Dataset items:

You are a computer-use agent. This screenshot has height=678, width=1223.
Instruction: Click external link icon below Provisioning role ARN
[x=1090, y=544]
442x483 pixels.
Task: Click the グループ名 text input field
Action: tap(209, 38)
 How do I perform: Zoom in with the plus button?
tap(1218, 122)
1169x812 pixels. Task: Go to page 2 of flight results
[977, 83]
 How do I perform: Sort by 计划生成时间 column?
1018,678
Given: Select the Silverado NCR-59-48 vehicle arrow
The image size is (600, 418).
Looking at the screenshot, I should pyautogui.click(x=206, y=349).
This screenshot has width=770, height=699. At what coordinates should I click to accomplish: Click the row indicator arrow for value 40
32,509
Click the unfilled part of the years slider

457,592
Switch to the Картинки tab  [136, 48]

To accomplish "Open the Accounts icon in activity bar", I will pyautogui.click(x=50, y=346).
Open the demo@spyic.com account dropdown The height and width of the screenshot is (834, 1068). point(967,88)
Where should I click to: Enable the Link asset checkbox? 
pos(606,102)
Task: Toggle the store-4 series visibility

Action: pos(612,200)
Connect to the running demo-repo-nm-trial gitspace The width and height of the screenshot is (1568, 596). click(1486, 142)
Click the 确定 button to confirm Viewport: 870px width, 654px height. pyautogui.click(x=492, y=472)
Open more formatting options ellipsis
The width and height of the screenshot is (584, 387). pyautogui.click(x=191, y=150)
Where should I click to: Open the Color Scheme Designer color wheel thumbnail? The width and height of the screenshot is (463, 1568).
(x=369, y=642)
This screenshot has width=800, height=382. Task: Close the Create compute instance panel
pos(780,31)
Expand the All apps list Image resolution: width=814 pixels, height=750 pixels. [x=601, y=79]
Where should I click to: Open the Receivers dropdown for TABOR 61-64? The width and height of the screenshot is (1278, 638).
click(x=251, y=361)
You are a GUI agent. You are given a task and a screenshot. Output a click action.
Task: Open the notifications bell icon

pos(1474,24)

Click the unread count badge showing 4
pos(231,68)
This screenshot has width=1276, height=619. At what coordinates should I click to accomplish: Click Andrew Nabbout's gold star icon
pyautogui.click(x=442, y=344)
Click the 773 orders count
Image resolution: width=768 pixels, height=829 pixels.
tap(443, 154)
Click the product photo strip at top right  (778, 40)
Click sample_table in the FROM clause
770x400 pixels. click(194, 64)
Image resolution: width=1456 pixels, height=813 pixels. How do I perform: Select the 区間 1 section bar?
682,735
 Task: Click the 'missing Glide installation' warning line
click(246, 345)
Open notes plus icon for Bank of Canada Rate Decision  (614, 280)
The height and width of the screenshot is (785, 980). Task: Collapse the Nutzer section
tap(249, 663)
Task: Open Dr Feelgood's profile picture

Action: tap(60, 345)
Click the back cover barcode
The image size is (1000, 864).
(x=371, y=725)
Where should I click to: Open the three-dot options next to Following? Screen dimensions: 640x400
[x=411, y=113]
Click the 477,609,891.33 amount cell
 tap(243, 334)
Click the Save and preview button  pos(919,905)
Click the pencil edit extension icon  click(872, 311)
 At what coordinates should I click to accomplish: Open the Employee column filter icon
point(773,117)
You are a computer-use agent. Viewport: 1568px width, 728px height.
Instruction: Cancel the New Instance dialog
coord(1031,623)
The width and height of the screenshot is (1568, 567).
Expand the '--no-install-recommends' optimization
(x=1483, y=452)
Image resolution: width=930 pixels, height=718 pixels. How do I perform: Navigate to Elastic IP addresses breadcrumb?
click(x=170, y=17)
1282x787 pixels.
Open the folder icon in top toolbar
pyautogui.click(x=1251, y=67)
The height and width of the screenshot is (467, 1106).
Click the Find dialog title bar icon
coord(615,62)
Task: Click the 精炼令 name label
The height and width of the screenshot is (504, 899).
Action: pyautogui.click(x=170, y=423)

◆ Task prompt ◆
What is the number of lines in the data that include "demo"? Respond with that number and no other text.

◆ The completed task ◆
2